Programlar genelde gece yarısı 12-1 aralığında bitiyor. Biraz önce bahsettiğim festival programları için bir ertesi güne hazırlık yapıyoruz saat birden sonra. Her şey sil baştan yapılıyor. Ve kendiniz için ayırabildiğiniz vakit bir günde yaklaşık üç saat oluyor. Bir de festivallerde yaşanan farklı sıkıntılar var. Buradan da bu isteğimizi dile getirmiş olalım:
Sahne önünde basın alanı yapılmalı. Bu yapılıyor tabii fakat basın dışında herkes bu alana girerse bunun bir amacı kalmaz.
Gerekirse akreditasyon kartı gerekirse de basın kartıyla giriş yapılmalı bu alanlara. Basın mensubu, gazetesinde ya da sosyal medyada yer alabilecek en güzel kareyi yakalamaya çalışır. Ki bu yalnızca kendisi için değil, festivalin yürütücülüğünü yapan kurumlar için de önemlidir.

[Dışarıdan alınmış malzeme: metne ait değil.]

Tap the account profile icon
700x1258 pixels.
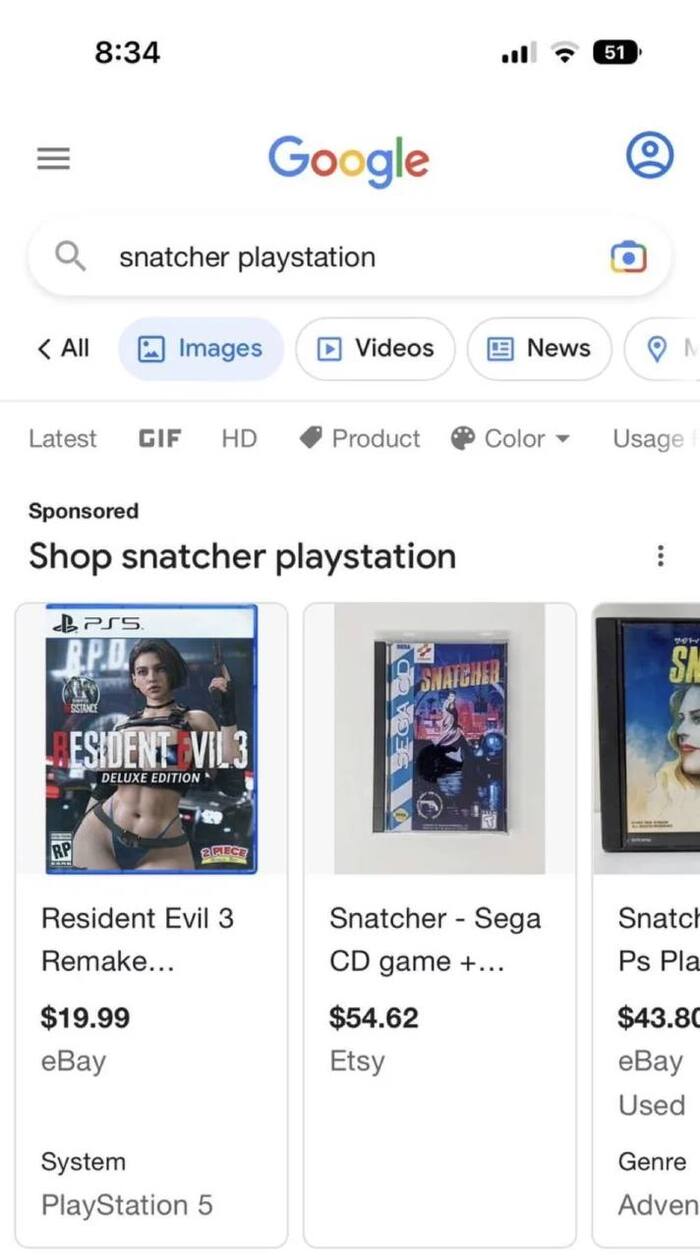click(x=649, y=156)
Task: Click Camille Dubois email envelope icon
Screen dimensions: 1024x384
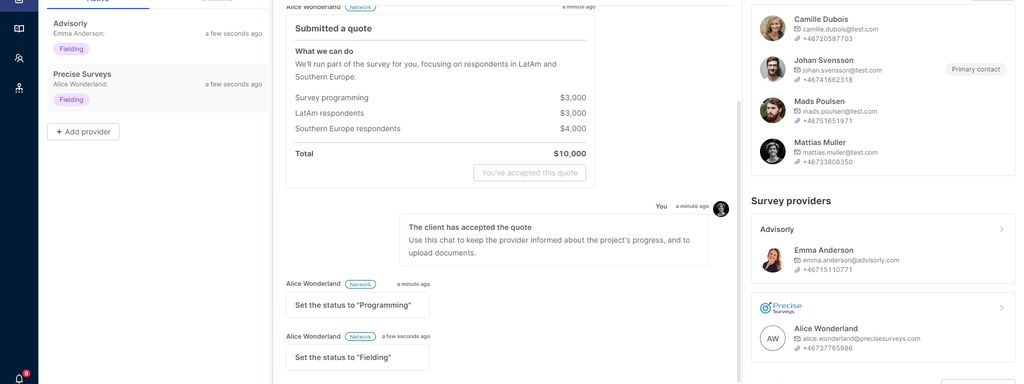Action: (797, 29)
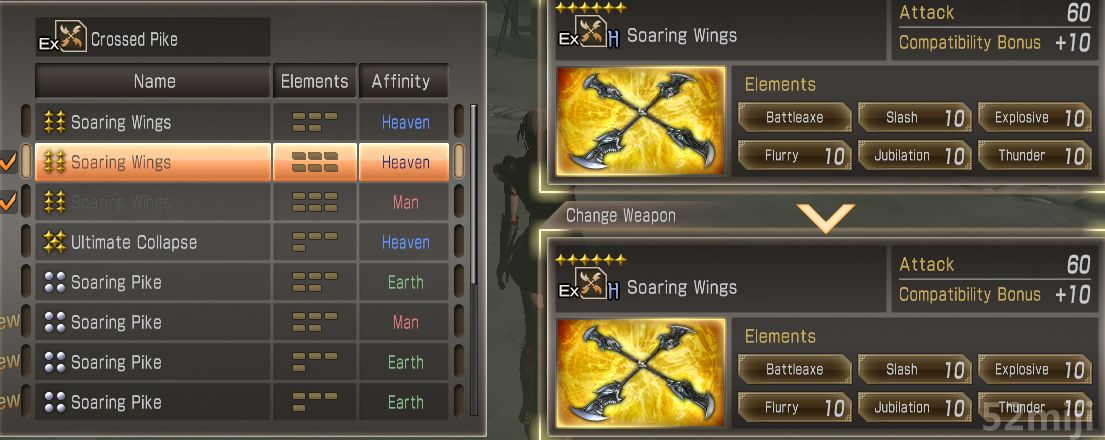The width and height of the screenshot is (1105, 440).
Task: Sort the list by Affinity column header
Action: (403, 81)
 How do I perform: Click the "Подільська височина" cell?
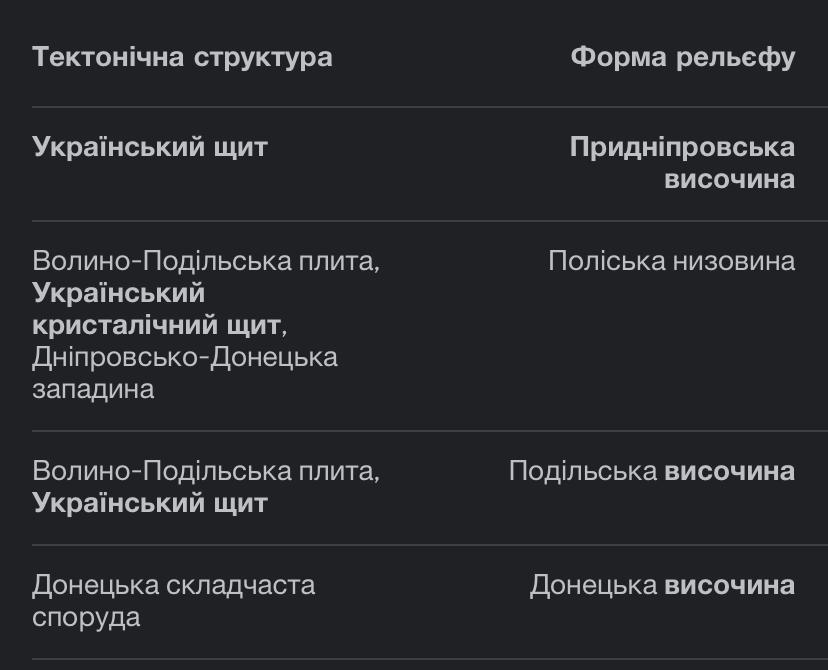click(x=652, y=471)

Eğer vatandaşlar da bu alana girerse, bizim işimiz sekteye uğrar. Yapabildiğimizin en iyisini yapmaya çalışıyoruz fakat sizlerin de bu konuda bize destek olması gerekiyor. Son olarak;
Omuz omuza çalıştığım mesai arkadaşlarım başta olmak üzere tüm meslektaşlarımın Çalışan Gazeteciler Günü’nü kutluyorum. Daha özgür ve daha rahat bir ortamda tekrar alın teri dökebilmek dileğiyle.